Разновидностью этой стратегии стало новое определение бедности, которое левые стали предлагать в начале 1960-х годов: бедность, вызванная капитализмом, является не абсолютной, а относительной. Популяризованная в Соединенных Штатах Майклом Харрингтоном и его единомышленниками[277]
, новая аргументация отбросила претензию к капитализму как к системе, порождающей голодающий и потому революционный пролетариат, – капитализм не создавал абсолютную бедность. Скорее пролетариат может стать революционным оттого, что, в то время как их базовые физические потребности были удовлетворены, они видели, что другие члены общества имели намного больше по сравнению с ними. Считая себя исключенными и лишенными реальных возможностей достичь хорошей жизни, которой наслаждаются богатые, пролетариат будет чувствовать себя психологически ущемленным и поэтому готовым на отчаянные шаги.Другая разновидность этой стратегии появилась как раскол прежде монолитного марксистского социалистического движения в ответ на кризис социализма. Оставив традиционный довод классового анализа экономического неравенства о том, что усилия должны быть направлены на достижение всеобщего классового самосознания, левые мыслители и активисты сконцентрировались на отдельных слоях человеческого общества, направив свои усилия на специфические проблемы женщин, расовых и этнических меньшинств. Марксистские темы конфликта и угнетения были привнесены в новый анализ отдельных групп, но главной темой снова было равенство. Так же как и в случае пролетариата в экономике, трудно было отрицать, что положение женщин, расовых и этнических меньшинств значительно улучшилось в либеральных капиталистических странах. Поэтому снова критика капитализма не могла быть направлена на то, что он загнал эти группы в абсолютную нищету, рабство или иную форму притеснения. Вместо этого критика сосредоточилась на отсутствии равенства между группами – например, речь не шла о том, что женщин сделали бедными, но скорее говорилось о том, что как группа они не могли достичь экономического равенства с мужчинами[278]
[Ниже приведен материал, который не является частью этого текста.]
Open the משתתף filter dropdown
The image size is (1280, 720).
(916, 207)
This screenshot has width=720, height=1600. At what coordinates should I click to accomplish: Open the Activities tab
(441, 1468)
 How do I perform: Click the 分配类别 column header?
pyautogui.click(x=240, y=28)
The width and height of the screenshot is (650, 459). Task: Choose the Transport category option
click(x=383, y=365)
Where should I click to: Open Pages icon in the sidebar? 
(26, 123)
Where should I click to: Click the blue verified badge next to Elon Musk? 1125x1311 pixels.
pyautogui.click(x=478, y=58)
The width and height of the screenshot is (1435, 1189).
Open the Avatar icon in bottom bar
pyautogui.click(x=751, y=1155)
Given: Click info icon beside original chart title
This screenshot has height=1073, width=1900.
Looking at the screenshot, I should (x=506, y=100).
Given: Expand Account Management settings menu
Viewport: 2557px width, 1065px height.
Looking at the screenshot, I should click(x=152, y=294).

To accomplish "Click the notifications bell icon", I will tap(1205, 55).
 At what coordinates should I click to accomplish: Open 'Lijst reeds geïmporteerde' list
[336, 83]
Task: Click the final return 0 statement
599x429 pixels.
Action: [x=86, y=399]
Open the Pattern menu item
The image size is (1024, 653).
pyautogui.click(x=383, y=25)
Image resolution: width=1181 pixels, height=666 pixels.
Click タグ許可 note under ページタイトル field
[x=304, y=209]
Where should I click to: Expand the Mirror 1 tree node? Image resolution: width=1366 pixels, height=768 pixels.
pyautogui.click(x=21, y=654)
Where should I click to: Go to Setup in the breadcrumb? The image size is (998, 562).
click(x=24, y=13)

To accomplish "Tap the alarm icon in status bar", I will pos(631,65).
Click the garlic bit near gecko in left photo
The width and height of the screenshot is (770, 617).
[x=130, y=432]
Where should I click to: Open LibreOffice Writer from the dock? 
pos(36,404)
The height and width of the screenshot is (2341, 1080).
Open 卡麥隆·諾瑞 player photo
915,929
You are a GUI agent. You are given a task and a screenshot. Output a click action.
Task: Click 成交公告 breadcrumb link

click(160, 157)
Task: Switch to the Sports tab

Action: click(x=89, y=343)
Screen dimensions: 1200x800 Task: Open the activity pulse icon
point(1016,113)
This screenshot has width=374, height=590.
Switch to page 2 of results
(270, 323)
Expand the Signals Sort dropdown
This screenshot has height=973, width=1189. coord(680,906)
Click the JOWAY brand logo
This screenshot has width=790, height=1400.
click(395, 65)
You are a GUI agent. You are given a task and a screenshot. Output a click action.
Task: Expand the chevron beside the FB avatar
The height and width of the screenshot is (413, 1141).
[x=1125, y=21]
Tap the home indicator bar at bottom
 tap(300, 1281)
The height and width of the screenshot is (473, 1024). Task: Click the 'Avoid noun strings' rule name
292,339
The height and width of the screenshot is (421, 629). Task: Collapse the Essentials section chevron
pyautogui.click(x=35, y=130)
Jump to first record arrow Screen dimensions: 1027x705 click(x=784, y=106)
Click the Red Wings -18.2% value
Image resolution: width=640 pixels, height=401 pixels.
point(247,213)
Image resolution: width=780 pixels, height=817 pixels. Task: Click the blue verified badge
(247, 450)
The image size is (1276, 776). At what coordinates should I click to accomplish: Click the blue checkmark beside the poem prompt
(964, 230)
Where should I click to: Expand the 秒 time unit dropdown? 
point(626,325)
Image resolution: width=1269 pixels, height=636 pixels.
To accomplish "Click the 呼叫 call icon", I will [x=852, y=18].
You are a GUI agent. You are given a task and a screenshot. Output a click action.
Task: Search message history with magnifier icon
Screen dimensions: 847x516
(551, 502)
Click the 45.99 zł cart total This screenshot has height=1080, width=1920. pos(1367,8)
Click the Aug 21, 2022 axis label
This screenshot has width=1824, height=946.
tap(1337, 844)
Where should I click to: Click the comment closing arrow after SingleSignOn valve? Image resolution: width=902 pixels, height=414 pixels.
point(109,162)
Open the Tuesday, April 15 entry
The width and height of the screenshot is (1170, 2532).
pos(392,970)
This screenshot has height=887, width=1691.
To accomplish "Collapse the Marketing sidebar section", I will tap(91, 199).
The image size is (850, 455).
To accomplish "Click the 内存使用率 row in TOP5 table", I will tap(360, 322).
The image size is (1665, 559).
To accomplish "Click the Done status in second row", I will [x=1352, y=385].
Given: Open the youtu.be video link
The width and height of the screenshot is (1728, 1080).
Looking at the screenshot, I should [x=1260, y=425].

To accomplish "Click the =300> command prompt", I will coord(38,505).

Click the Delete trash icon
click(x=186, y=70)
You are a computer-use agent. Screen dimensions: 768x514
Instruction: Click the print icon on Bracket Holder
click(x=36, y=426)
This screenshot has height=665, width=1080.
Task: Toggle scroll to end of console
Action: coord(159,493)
.Общим для всех этих разновидностей был акцент на принципе равенства и снижении значимости принципа удовлетворения потребностей. В сущности, сменив нравственный критерий с потребностей на равенство, все эти новые версии левого социализма стали меньше цитировать Маркса и больше цитировать Руссо.
От представления о богатстве как о благе к представлению о богатстве как об источнике зла
Второе важное изменение в стратегии левых подразумевало еще более смелое изменение этической нормы. Традиционно марксистский социализм предполагал, что критерием нравственности социальной системы является ее способность адекватно удовлетворять человеческие нужды. Соответственно, достижение богатства было благом, так как богатство обеспечивало хорошее питание, жилье, здравоохранение и время для отдыха. То есть капитализм считался злом, потому что марксисты считали, что он лишил большую часть населения возможности пользоваться плодами богатства.
Но когда стало ясно, что капитализм прекрасно справляется с задачей накопления богатства и распределения его плодов – чем не может похвастаться социализм, – два варианта левой критики перевернули этот аргумент с ног на голову и начали осуждать капитализм именно за то, что он так хорошо умеет создавать богатство.
Один из вариантов такой аргументации появился в набирающих популярность произведениях Герберта Маркузе. На заре своей славы как лидирующего философа новых левых Маркузе был наиболее известен благодаря популяризации взглядов Франкфуртской школы в англоязычном мире, особенно в Северной Америке. Он изучал философию в Германии и был ассистентом Хайдеггера с 1928 по 1933 год, и в своей метафизике и эпистемологии Маркузе опирался на те же идеи Гегеля, что и Хайдеггер. Однако в политическом отношении Маркузе был глубоко увлечен марксизмом и пытался адаптировать марксизм к непредвиденной устойчивости капитализма в сопротивлении революции.